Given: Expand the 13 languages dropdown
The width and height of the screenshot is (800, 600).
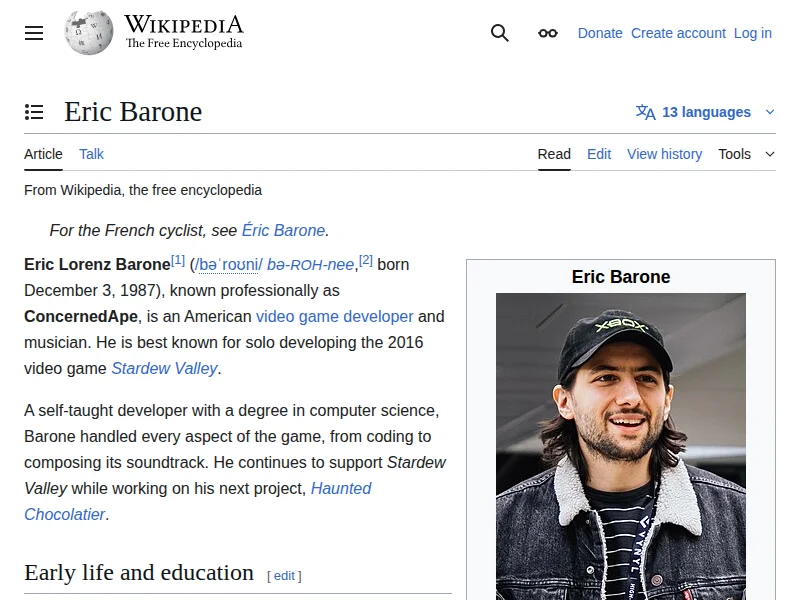Looking at the screenshot, I should [706, 112].
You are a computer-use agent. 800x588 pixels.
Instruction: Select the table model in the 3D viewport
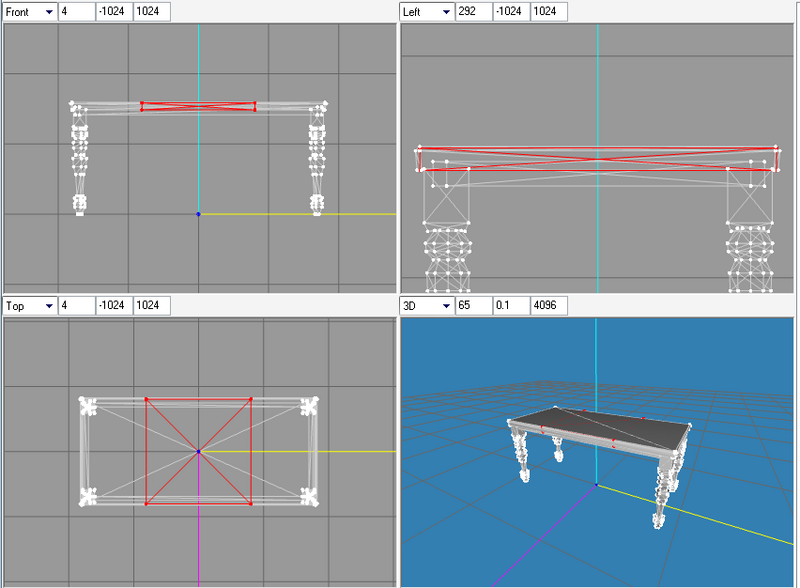[x=600, y=430]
==========
**Work to do:**
Write all of the lines above out again word for word, leaving out the pictures.

**Exercise answer:**
Given: Expand the 13 languages dropdown
The width and height of the screenshot is (800, 600).
Looking at the screenshot, I should [706, 112].
You are a computer-use agent. 800x588 pixels.
Instruction: Select the table model in the 3D viewport
[x=600, y=430]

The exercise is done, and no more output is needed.